In Kiew attackierten Faschisten derweil am Freitag den Generalsekretär der Kommunistischen Partei der Ukraine (KPU), Petro Simonenko. In einer Fernsehdiskussion hatte dieser zunächst seinen Rückzug von der Kandidatur bei der Präsidentschaftswahl am 25. Mai erklärt. Im Land herrsche seit dem Staatsstreich vom Februar Chaos und Anarchie, die Ukraine befinde sich im Krieg und verliere Territorien. Zugleich hätten die Oligarchen ihre eigenen Privatarmeen gegründet und finanzierten paramilitärische Strukturen wie die Neonaziorganisation »Rechter Sektor«. Unter diesen Bedingungen sei eine reguläre Durchführung der Wahlen nicht möglich, sagte Simonenko. Nach der Sendung lauerten Faschisten Simonenko auf. An einer Straßensperre bewarfen die Angreifer den Wagen des KPU-Generalsekretärs mit einem Brandsatz, die Insassen konnten sich aber retten. Zwei Abgeordnete der Vaterlandspartei von Julia Timoschenko brachten ebenfalls am Freitag einen Antrag auf Auflösung der KPU ins Parlament ein.

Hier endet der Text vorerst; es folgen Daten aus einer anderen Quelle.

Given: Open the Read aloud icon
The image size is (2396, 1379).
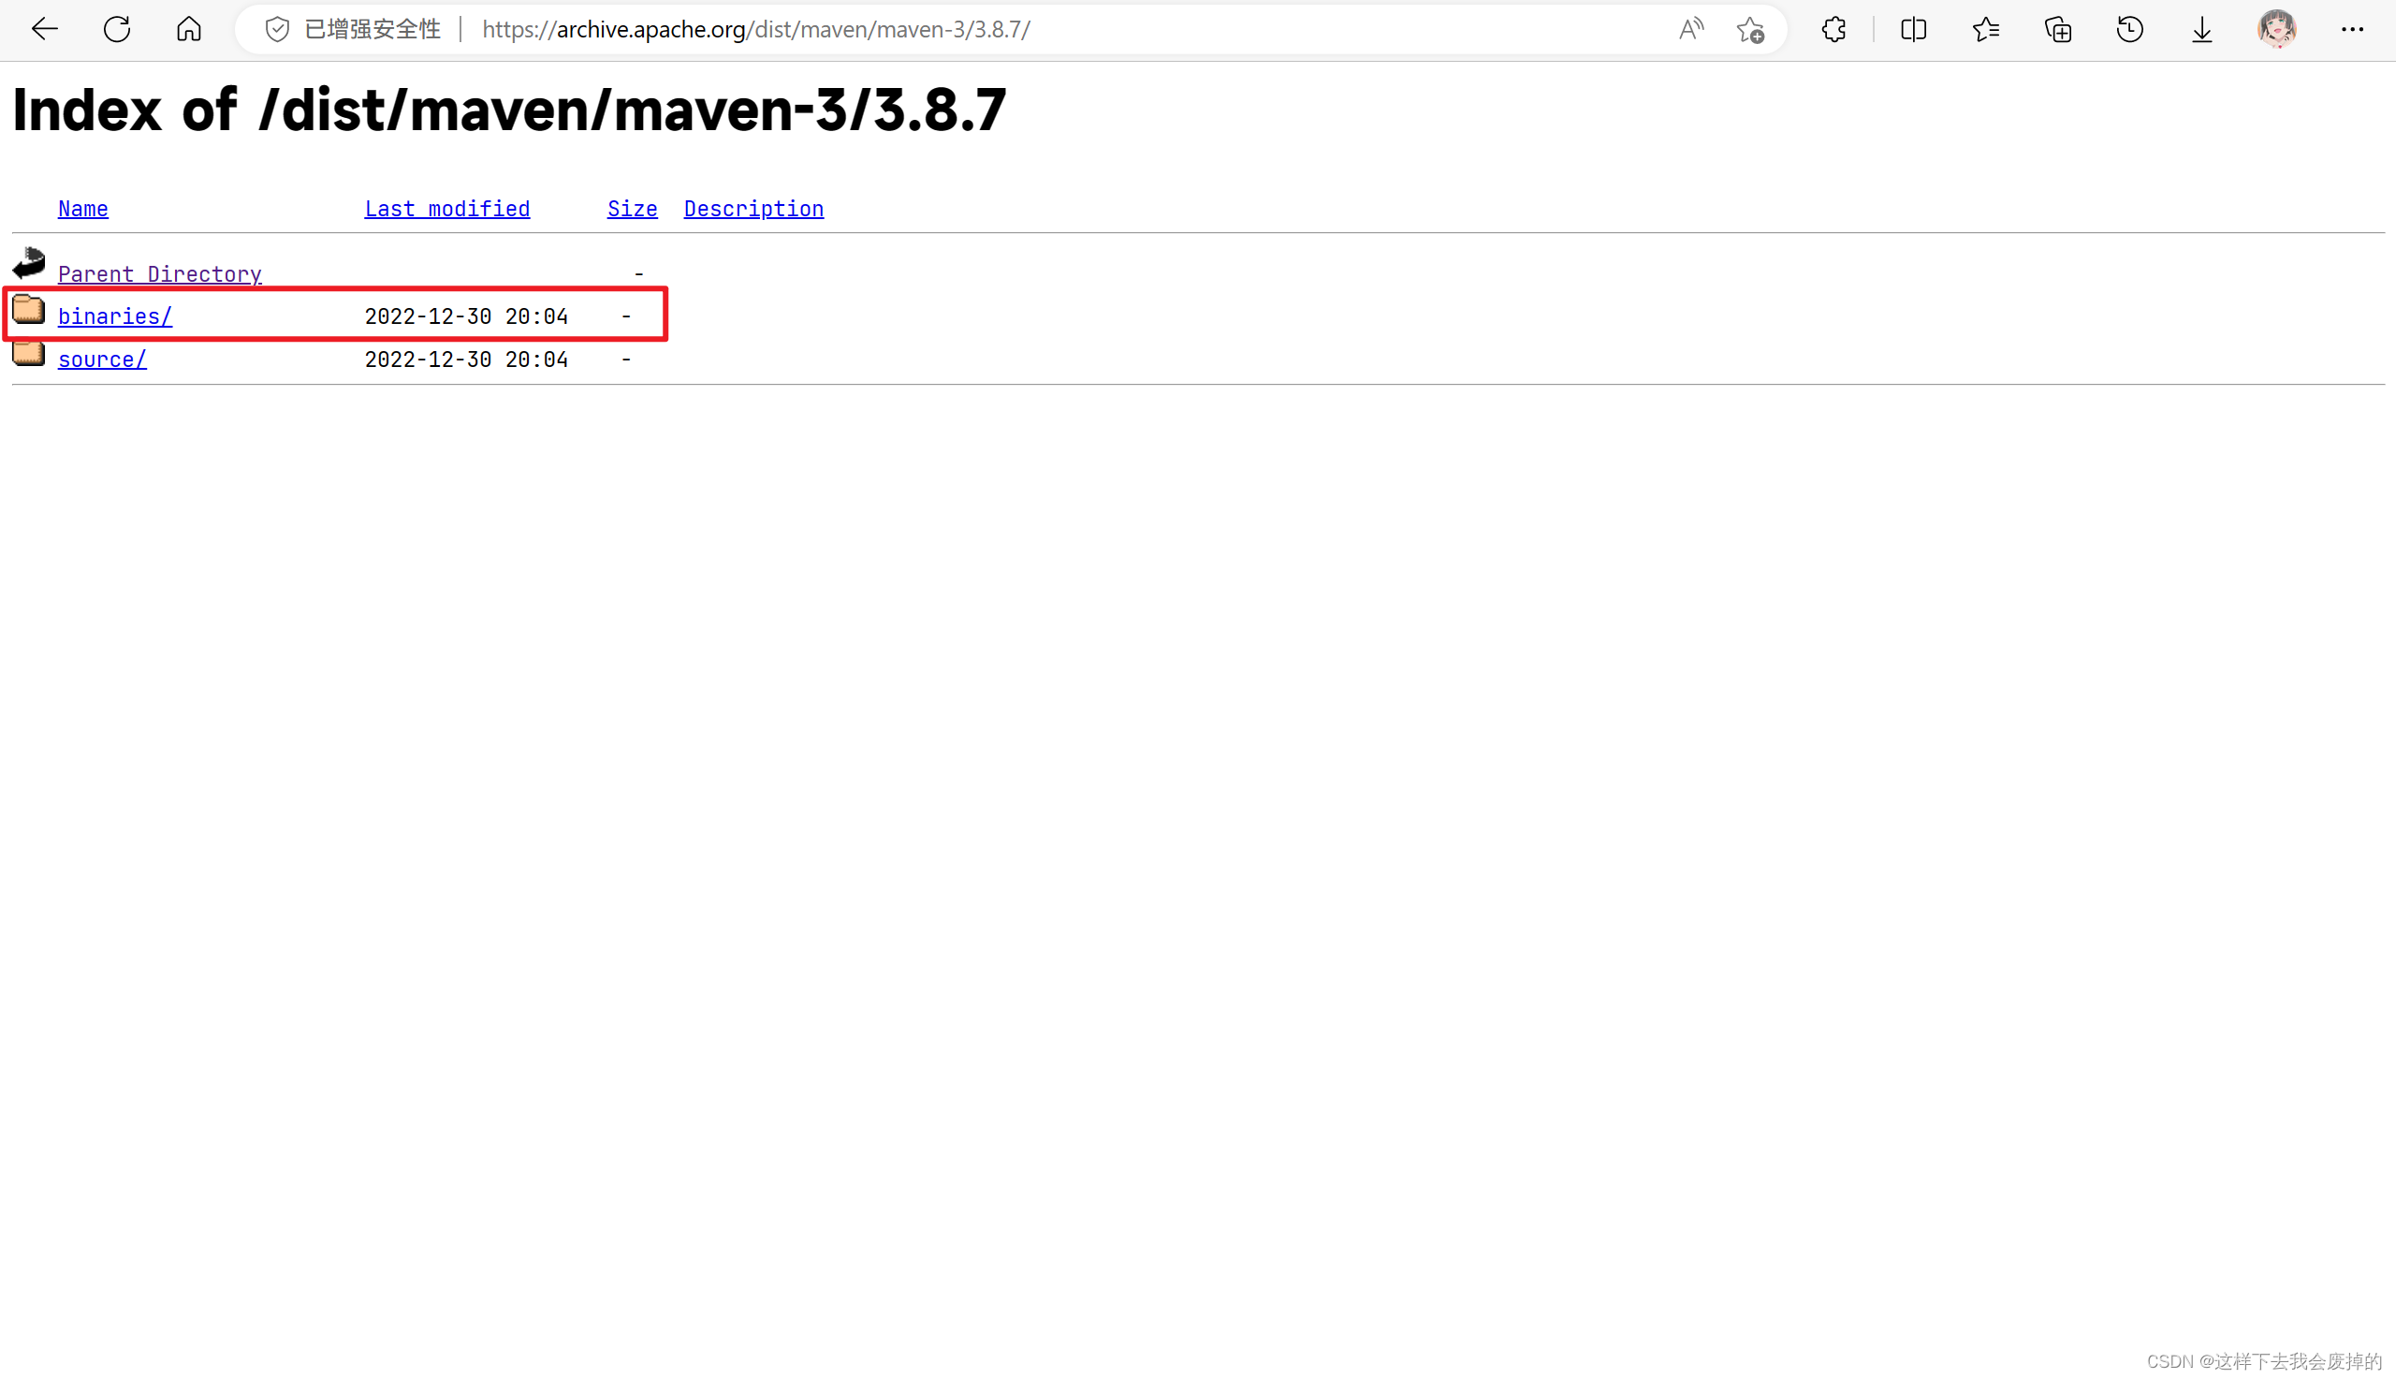Looking at the screenshot, I should click(x=1690, y=29).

Auf der Krim versammelten sich am Samstag etwa 20000 Krimtataren, um des 70. Jahrestags der Zwangsumsiedlung ihres Volkes nach Mittelasien 1944 zu gedenken. Die Kundgebung in der Regionalhauptstadt Simferopol verlief unter dem Knattern russischer Militärhubschrauber, die in geringer Höhe über den Versammelten kreisten. »Geistige Führer« der Tataren wie der Exdissident Mustafa Dschemiljew bemühen sich seit Wochen, die historischen Ressentiments der Minderheit gegen Rußland in Stellung zu bringen. Ein selbsternannter »Emir« der Krimtataren rief die Muslime der Krim gar zum »Heiligen Krieg« gegen Rußland nach syrischem Vorbild auf.